The source of the distance argument could not be identified, i.e.
whether it came from a TS or standard draft. To implement only the
standard it is removed. Besides being defined, it was not used anyway.
PR fortran/87326
gcc/fortran/ChangeLog:
* check.cc (gfc_check_this_image): Check the three different
parameter lists possible for this_image and sort them correctly.
* gfortran.texi: Update documentation on this_image's API.
* intrinsic.cc (add_functions): Update this_image's signature.
(check_specific): Add specific check for this_image.
* intrinsic.h (gfc_check_this_image): Change to flexible
argument list.
* intrinsic.texi: Update documentation on this_image().

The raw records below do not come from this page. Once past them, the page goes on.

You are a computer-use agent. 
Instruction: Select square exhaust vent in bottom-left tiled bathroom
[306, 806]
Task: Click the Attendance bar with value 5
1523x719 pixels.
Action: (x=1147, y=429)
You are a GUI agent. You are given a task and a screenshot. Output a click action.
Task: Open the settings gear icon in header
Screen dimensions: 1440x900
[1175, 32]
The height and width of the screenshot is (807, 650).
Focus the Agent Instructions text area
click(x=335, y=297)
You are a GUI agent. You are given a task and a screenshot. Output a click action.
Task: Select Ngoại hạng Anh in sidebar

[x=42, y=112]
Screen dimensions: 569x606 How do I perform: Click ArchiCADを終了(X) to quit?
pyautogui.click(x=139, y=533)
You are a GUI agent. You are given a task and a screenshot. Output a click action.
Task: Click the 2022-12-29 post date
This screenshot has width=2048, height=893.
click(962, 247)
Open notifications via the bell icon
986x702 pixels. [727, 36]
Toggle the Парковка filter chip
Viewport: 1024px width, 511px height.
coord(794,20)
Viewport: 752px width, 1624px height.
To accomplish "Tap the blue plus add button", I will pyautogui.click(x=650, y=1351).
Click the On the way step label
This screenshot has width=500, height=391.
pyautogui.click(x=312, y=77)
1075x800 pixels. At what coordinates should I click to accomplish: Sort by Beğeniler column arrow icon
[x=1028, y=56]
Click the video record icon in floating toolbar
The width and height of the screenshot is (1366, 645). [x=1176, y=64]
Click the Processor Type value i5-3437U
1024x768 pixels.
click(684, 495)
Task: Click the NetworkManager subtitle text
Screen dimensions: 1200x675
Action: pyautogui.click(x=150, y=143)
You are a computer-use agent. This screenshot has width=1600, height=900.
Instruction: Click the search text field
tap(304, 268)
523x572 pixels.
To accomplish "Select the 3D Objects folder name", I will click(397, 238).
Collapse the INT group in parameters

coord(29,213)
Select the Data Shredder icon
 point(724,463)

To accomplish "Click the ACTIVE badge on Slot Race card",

* iresolve.cc (gfc_resolve_this_image): Resolve the different
arguments.
* simplify.cc (gfc_simplify_this_image): Simplify the simplify
routine.
* trans-decl.cc (gfc_build_builtin_function_decls): Update
signature of this_image.
* trans-expr.cc (gfc_caf_get_image_index): Use correct signature
of this_image.
* trans-intrinsic.cc (trans_this_image): Adapt to correct
signature.
libgfortran/ChangeLog:
* caf/libcaf.h (_gfortran_caf_this_image): Correct prototype.
* caf/single.c (struct caf_single_team): Add new_index of image.
(_gfortran_caf_this_image): Return the image index in the given team.
(_gfortran_caf_form_team): Set new_index in team structure.
gcc/testsuite/ChangeLog:
* gfortran.dg/coarray_10.f90: Update error messages.
* gfortran.dg/coarray_lib_this_image_1.f90: Same.
* gfortran.dg/coarray_lib_this_image_2.f90: Same.
* gfortran.dg/coarray_this_image_1.f90: Add more tests and
remove incorrect ones.
* gfortran.dg/coarray_this_image_2.f90: Test more features.
* gfortran.dg/coarray_this_image_3.f90: New test.
bool
-gfc_check_this_image (gfc_expr *coarray, gfc_expr *dim, gfc_expr *distance)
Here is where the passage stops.